Tout spécialement pour mes élèves de seconde, qui ont découvert la fameuse allégorie de la caverne de Platon et qui, déjà, doivent essayer de regarder à travers les ombres pour tenter d’y distinguer les choses elles-mêmes, en espérant les percer à leur tour pour saisir les formes idéales dont elles ne sont qu’une copie, évoquons juste un petit passage du documentaire de Chris Marker, L’Héritage de la chouette (épisode n°9, intitulé Cosmogonie), qui en deux minutes, parvient à mettre en images cette allégorie, sans commettre le contresens qui consisterait à l’illustrer. Le parallèle entre le cinéma et le dispositif décrit par Socrate dans le Livre 7 de la République de Platon y est mis en évidence, et on devine que si Chris Marker cite la critique que Simone Weil fait du cinéma (elle pense que les salles obscures enferment les spectateurs dans l’illusion), c’est précisément parce que lui-même pense, au contraire, qu’en montrant les images, en en revenant aux images, cet art permet de jouer avec ce double mouvement : d’un côté, l’image masque la vérité, de l’autre, elle est aussi ce par quoi la vérité se révèle.
Au cinéma, l’écran fait écran, il est le lieu du simulacre, de l’illusion; en ce sens, il est bien ce qui fait obstacle à la vérité puisqu’il la voile. L’écran masque les choses puisqu’on y projette des images, et que le spectateur, souvent, à tendance à s’y arrêter, fasciné par le spectacle de ce qu’il voit. Mais dès qu’on projette des images sur l’écran, on peut aussi se dire que tout se passe comme si l’écran se dématérialisait pour laisser le regard passer au travers ; au travers de l’écran lui-même, mais au travers de l’image aussi, puisque finalement, à raison de 24 images par seconde, l’oeil ne saisait jamais l’image elle-même, mais plutôt le souvenir qu’il en garde, qui est immédiatement soudé à celui des images précédentes, et balayé par le flux des images suivantes. Au cinéma, donc, parce que l’image est mouvement, on est bien dans une caverne, mais pour peu qu’on ne se laisse pas séduire par les images elles-mêmes, qu’on ne les idolâtre pas, alors celles-ci peuvent être vues non plus comme une fin en soi, mais comme le témoignage d’autre chose, qui ne peut se rencontrer autrement que sur la surface scintillante de l’écran.
« Ceci est l’histoire d’un homme marqué par une image d’enfance ».
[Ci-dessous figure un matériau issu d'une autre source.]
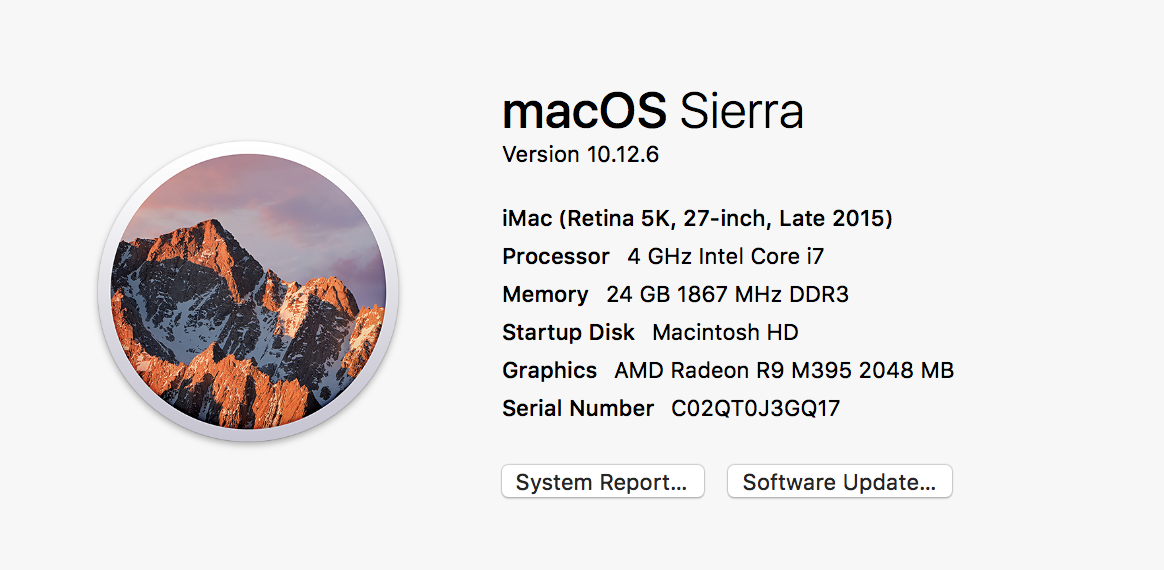1164x570 pixels.
Task: Select the 24 GB memory amount
Action: (638, 294)
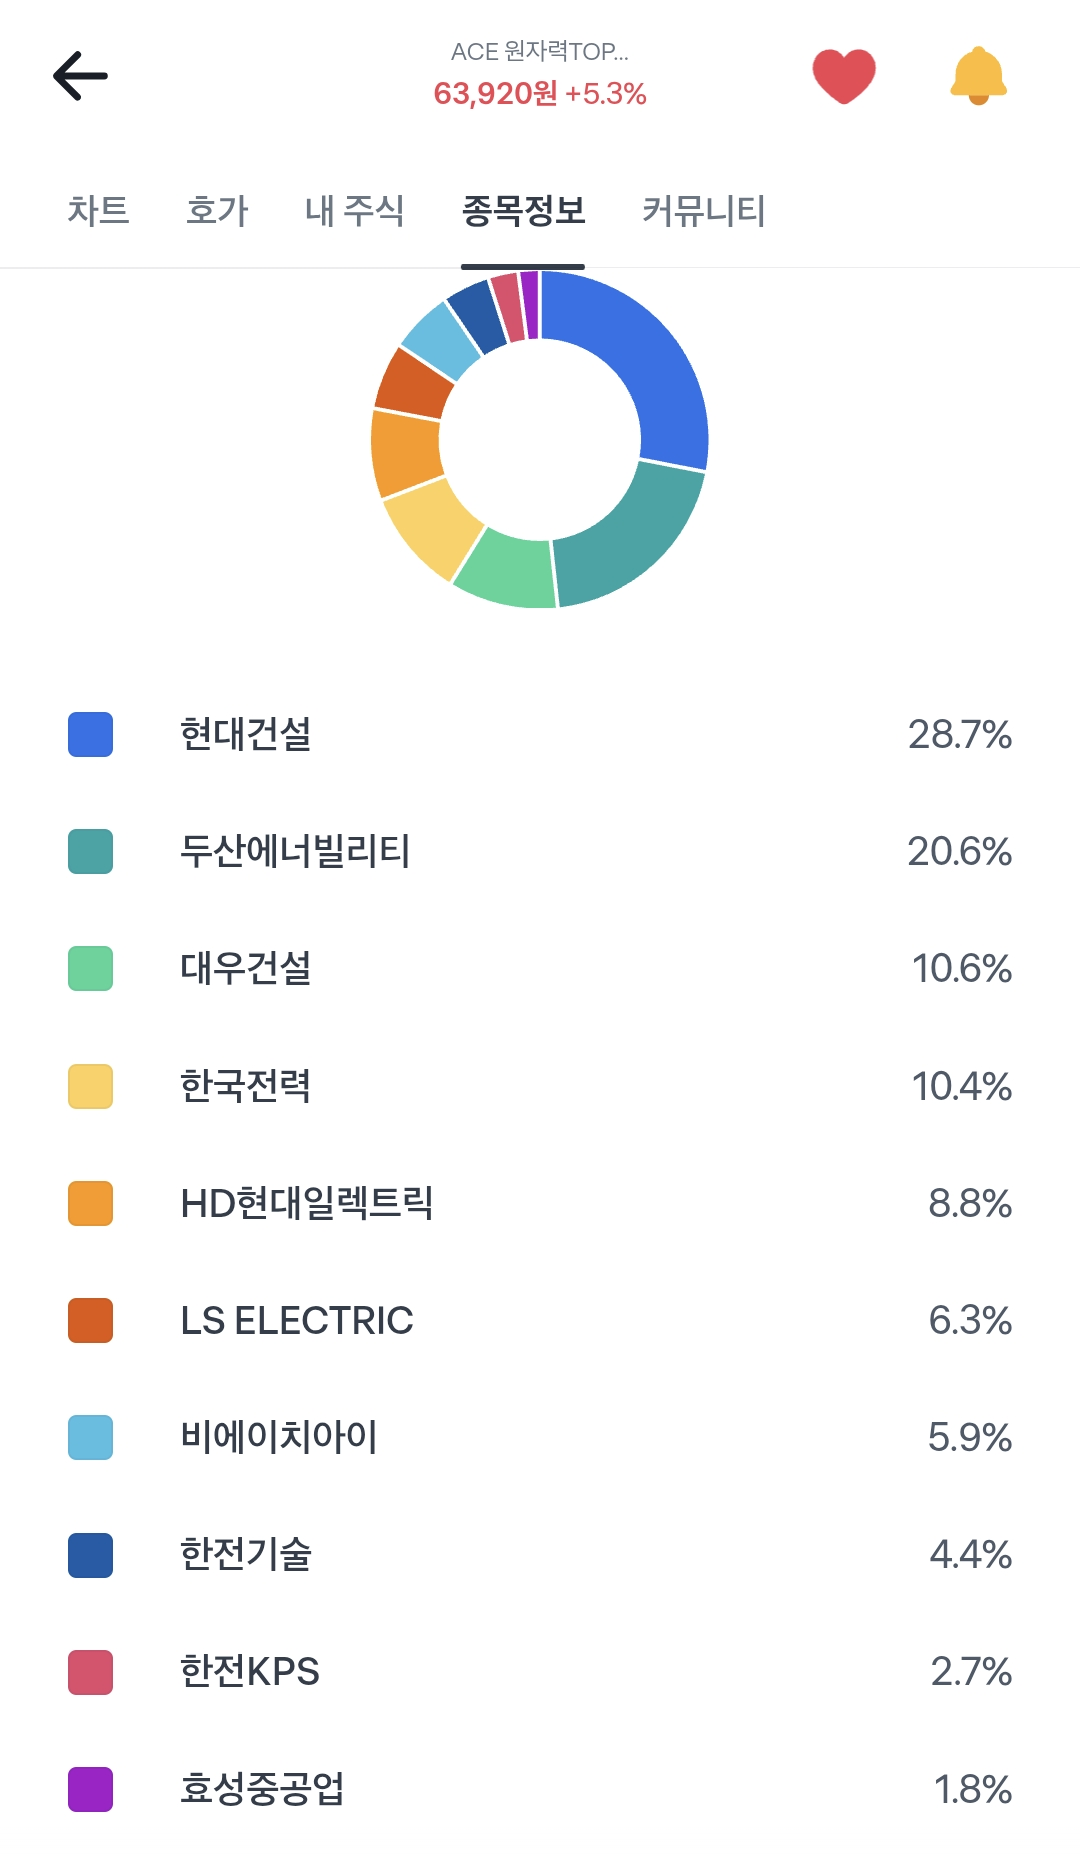
Task: Select the 종목정보 tab
Action: click(523, 211)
Ce seront les premiers mots de La Jetée, le moyen métrage de Chris Marker que nous étudierons ensuite ensemble. Composé en apparence d’images fixes, il tisse avec l’allégorie de la caverne de Platon de multiples liens, que nous essaierons de démêler. Mais on peut au moins saisir cette première main tendue : dans la caverne, aussi, le prisonnier est un homme qui est marqué par une image d’enfance. Et quand il se retourne pour en saisir l’origine, il n’y voit que du feu. Comment saisir la source d’une image d’enfance ? Il faudrait pour cela remonter plus loins dans ses souvenirs que ceux-là même dont on pense avoir le souvenir. Remonter au-delà de ce qu’on a jamais vu.
Il n’est pas anodin dès lors que, dans ces deux minutes d’images en mouvement faisant écho à la caverne platonicienne, Chris Marker nous invite à regarder des plans scrutant des spectateurs qui, au cinéma, regardent des images en mouvement. Quel film regardent-ils ? Hiroshima, mon amour, d’Alain Resnais, ce film dont les premiers mots sont « Tu n’as rien vu ».
« Tu n’as rien vu, à Hiroshima, rien ». Ce sont les derniers mots du documentaire de Chris Marker, qu’on entend à peine, parce qu’ils ne nous viennent pas directement de l’image : ils sont l’écho du film de Resnais, résonnant dans la salle de cinéma dans laquelle on discerne, dans la pénombre, des spectateurs regardant un homme sur l’écran, qui regarde une femme, à qui il dit qu’elle n’a rien vu. Regarder ceux qui ne voient pas, finalement, c’est peut-être avoir vu l’essentiel.